Hi Everyone, I have a set of invoices combined in 1 PDF file. I want to extract invoice number from all the Invoices. The issue i’m facing here is Invoice formats are not constant. Can anyone guide me how to solve this.
I’m attaching sample PDF below.

All invoices.pdf (1.2 MB)

Hello @Learner007 ,

Perhaps you should define a selector for each type of invoice.

Hence, you could:

  1. Open the invoice .pdf file
  2. Use the Check App State activity to identify your type of invoice https://docs.uipath.com/activities/docs/n-check-state . Note that each type of invoice should have its own check app state acivity, and its own activity for reading/ extracting the invoice number.
  3. Finally, extract your invoice number from the .pdf.

Hope it helps!
Best regards,
Marus

@Marius_Puscasu But here the problem is i will be having 40+ formats in each pdf, how can i write a code(To get Invoice Number) for all combined because i don’t know which format i get. So how can i achieve this.

Hi @Learner007 ,

40 possible formats looks a bit complex to automate in the traditional way :slight_smile:

Do you have by any chance access to UiPath’s Document Understanding?

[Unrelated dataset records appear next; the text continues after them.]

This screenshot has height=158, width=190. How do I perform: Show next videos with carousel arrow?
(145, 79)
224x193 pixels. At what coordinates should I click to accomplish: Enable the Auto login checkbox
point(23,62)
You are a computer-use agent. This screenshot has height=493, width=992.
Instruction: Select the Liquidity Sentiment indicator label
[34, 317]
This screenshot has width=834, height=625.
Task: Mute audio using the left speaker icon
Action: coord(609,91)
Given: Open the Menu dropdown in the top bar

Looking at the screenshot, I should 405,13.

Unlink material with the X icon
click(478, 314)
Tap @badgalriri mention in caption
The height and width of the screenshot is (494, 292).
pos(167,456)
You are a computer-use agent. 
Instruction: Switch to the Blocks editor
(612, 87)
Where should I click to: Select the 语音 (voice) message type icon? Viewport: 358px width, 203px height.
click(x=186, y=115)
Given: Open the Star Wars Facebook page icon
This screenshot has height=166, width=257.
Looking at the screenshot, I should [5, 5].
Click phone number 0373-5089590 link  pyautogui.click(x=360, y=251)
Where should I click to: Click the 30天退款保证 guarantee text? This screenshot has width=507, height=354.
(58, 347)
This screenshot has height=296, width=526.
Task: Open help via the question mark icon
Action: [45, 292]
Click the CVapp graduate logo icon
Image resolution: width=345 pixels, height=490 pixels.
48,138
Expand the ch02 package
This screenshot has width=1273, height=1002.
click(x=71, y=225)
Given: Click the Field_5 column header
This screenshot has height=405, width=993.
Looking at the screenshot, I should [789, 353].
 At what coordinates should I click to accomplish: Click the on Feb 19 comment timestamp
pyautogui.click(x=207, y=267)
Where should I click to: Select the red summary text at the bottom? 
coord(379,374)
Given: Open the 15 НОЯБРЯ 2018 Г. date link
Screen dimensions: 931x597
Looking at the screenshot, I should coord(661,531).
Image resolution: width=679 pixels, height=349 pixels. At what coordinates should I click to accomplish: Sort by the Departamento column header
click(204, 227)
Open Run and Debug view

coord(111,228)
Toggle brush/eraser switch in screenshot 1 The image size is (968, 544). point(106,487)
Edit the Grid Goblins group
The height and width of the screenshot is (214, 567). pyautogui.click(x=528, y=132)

2nd Option here I’d use is regex extraction. Use Read PDF activities from native PDF(generated digitally) or Read PDF with OCR Activity (scanned documents) and then try to identify the keywords to build a regex in order to extract invoice numbers.

  • this 2nd option is a bit longer to extract and can be a bit more complex due to the amount of variations in the Invoices.

Hope this helps!

Best Regards,
Ignasi Peiris

Hi @ignasi.peiris , I will try with Document Understanding Once

Hi, Can anyone guide me on this problem. it will be a great help for me.

@ppr , @Gokul001 @Sudharsan_Ka , @Yoichi , @supermanPunch , @omer.ozturk , @Rahul_Unnikrishnan

HI,

FYI, we can extract invoice number from page 1 to page 6 using the following regex.

System.Text.RegularExpressions.Regex.Match(strPdf,"(?<=Invoice\s*(NUMBER|NO.)?\s*\W*\s*)\d\S*",System.Text.RegularExpressions.RegexOptions.IgnoreCase).Value

Sample20221122-8.zip (1.1 MB)

However, for page 7 or higher, we need another approach. It might be necessary to try to fill actual data.

Regards,

@Yoichi is there any possibility to make single code to extract invoice number from all pages by using Regex or Document Understanding.

Hi,

As a personal opinion, it’s difficult to extract invoice number with single regex or any other rule base approach, I think.
However, it might be possible to use Machine Learning base extractor. (Sorry but I’m not very familiar with it)

Regards,

1 Like

Thanks @Yoichi for the useful information, I will give a try from my end once using Document Understanding.